For the material below, set down exactly the lines between the one containing "This screenshot has width=643, height=466." and the last line, both included, leaving every picture out.

_Task material:_
● ● ● ● ●

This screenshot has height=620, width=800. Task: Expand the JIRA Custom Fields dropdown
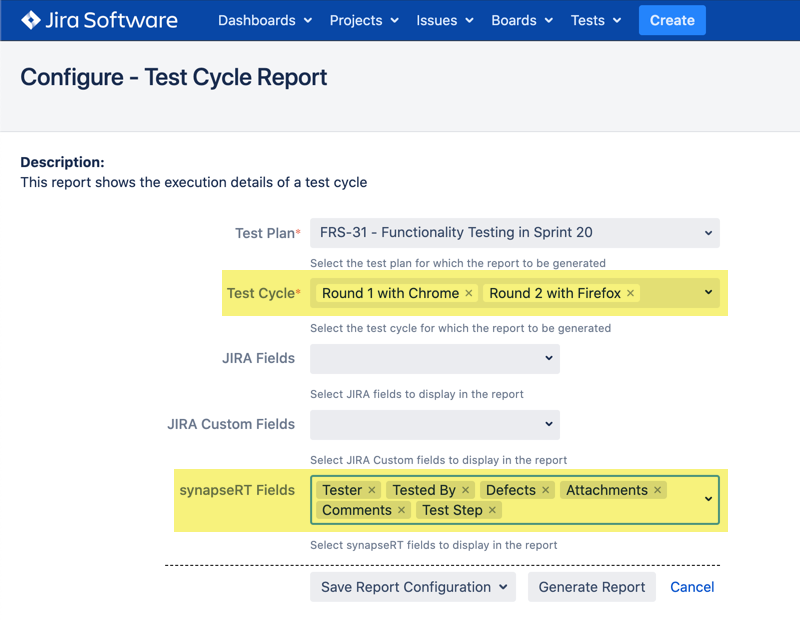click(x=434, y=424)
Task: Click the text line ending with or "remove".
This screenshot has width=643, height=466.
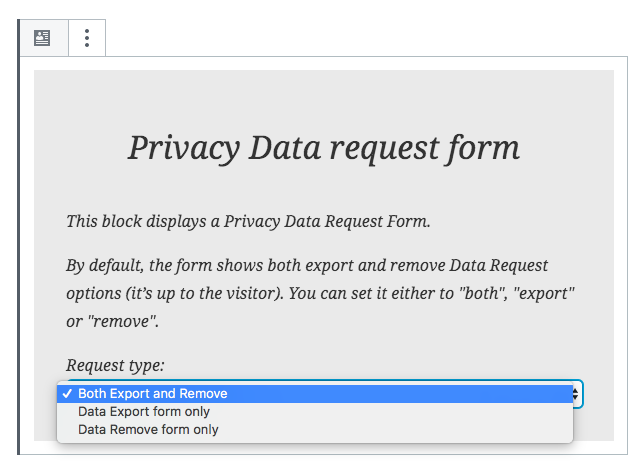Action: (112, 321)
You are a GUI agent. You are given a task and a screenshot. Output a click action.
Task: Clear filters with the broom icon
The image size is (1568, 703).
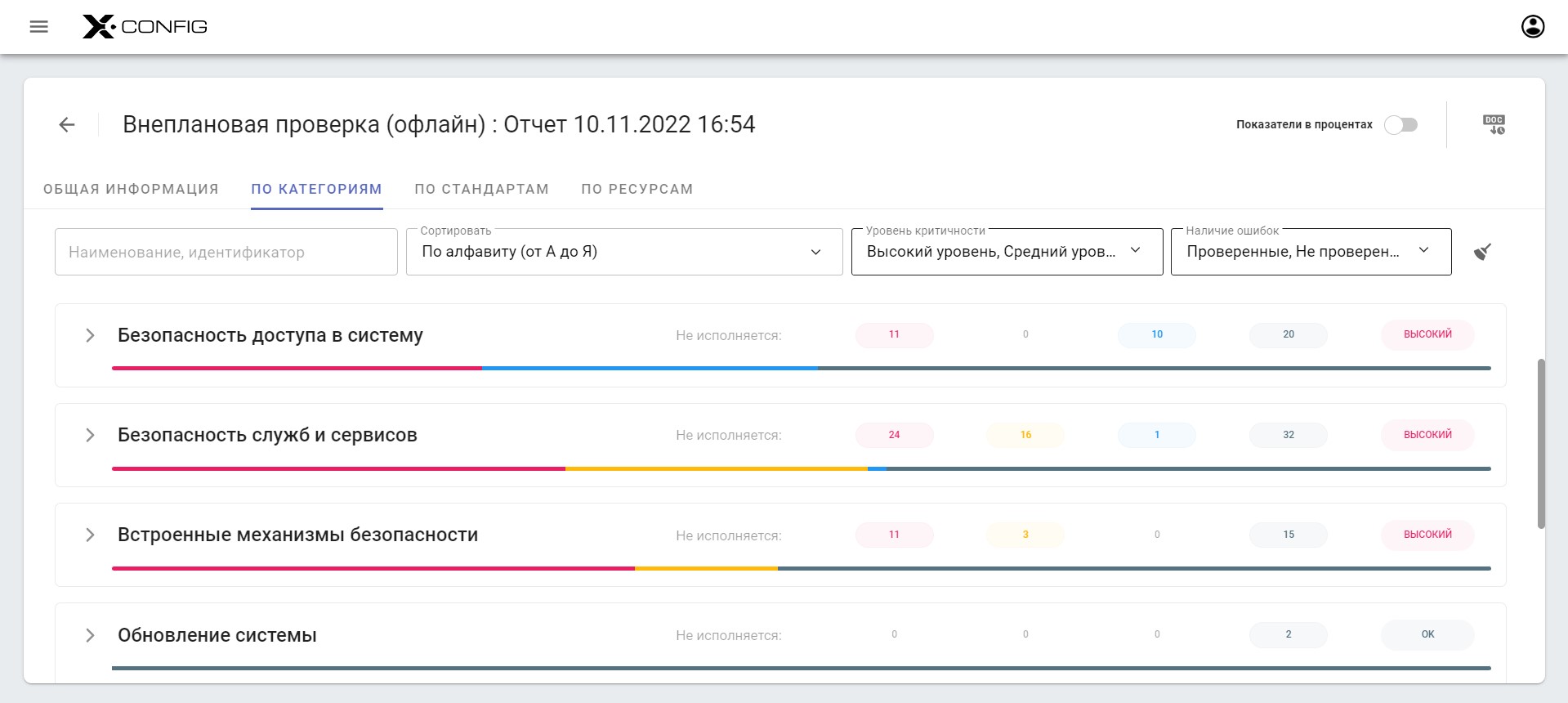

● ● ● ● ●

_Solution to this exercise:_
This screenshot has width=643, height=466.
Action: (112, 321)
You are a GUI agent. You are given a task and a screenshot. Output a click action.
Task: Clear filters with the broom icon
The image size is (1568, 703).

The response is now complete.